29. The method as claimed in claim 27, wherein the additional biocidal compounds are chosen from oxidants and acids and mixtures thereof.

30. The method as claimed in claim 27, wherein the mixture includes water and at least one organic co-solvent chosen from carbon chain alcohols with three carbon atoms or fewer, carboxylic acids with three carbon atoms of or fewer, solutions of polyethylene glycol (PEG) having a molecular mass less than 200 g·mol−1, acetone, dimethylsulfoxide (DMSO), and mixtures thereof.

31. The method as claim in claim 30, wherein the total content of co-solvent(s) is less than or equal to 1.5 mole % relative to the total number of moles in the mixture.

32. The method as claimed in claim 19, wherein the filter material is exposed to the supercritical fluid without mechanical agitation produced by stirring, by ultrasound or by imparting movement to the filter material.

33. The method as claimed in claim 19, wherein the filter material is exposed to expansion of the supercritical fluid at an expansion rate between 60 bar/min et 80 bar/min inclusive.

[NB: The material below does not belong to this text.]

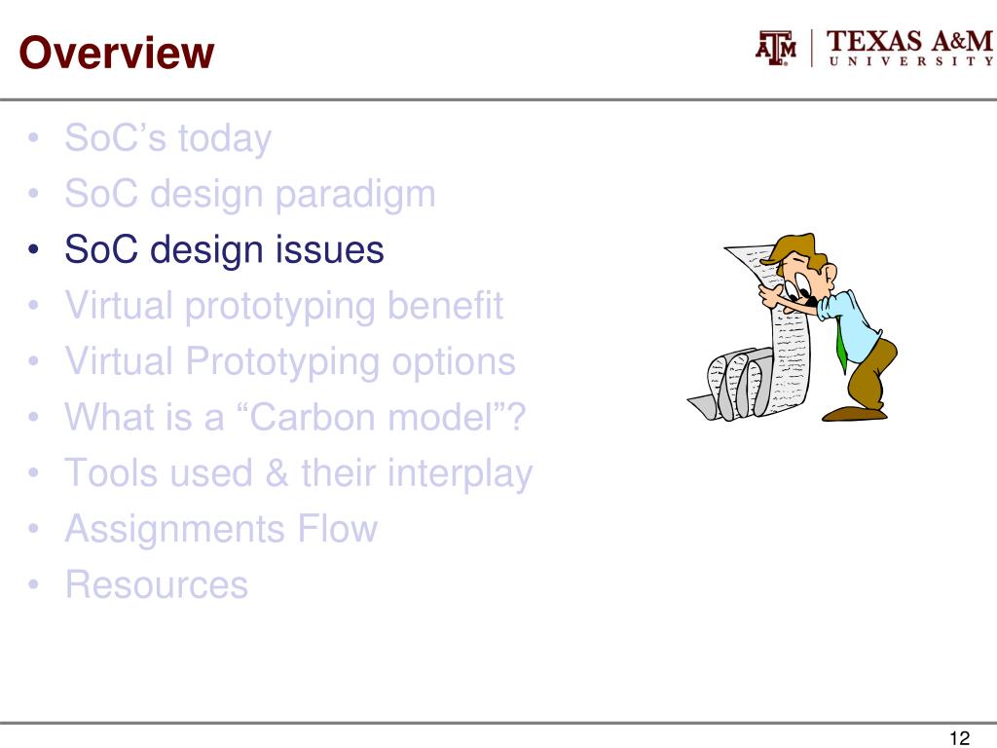Click the SoC's today bullet text
The height and width of the screenshot is (748, 997).
pos(167,138)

34. The method of claim 33, wherein the filter material is exposed to expansion of the supercritical fluid with at least one decompression stage.

35. The method as claimed in claim 19, including a step of counting the number of cleaning cycles to which the filter material has been subjected.

36. The method as claimed in claim 19, wherein the filter material or the mask which is made of it carrying a visual indicator the color of which pales as the cleaning cycles proceed, the method including a step of verifying that the indicator is colored to more than a certain degree before allowing reuse of the filter material.

37. The method as claimed in claim 19, applied to the cleaning of masks of FFP2 or FFP3 type.

38. The method as claimed in claim 19, applied to cleaning polypropylene fiber-based meltblown type non-woven fabric.

39. An installation for the execution of the method as defined in claim 1, including an enclosure in which the filter material or the mask or masks to be cleaned is or are placed and means for injecting into the enclosure the supercritical fluid and any other compound(s) in order to expose the filter material or the masks to a supercritical fluid having a mass per unit volume less than 0.3 g/mL.

40. A respiratory protection mask reusable after cleaning, including a non-woven fabric, including a colored indicator adapted to become progressively discolored in each cleaning cycle using the supercritical fluid, in particular the supercritical CO2, during use of the method as defined in claim 1, and to reach a predefined degree of discoloration when the mask is no longer conform.

41. A respiratory protection mask reusable after cleaning, including a non-woven fabric, and an identifier enabling tracking of the cleaning thereof using the method as claimed in claim 1.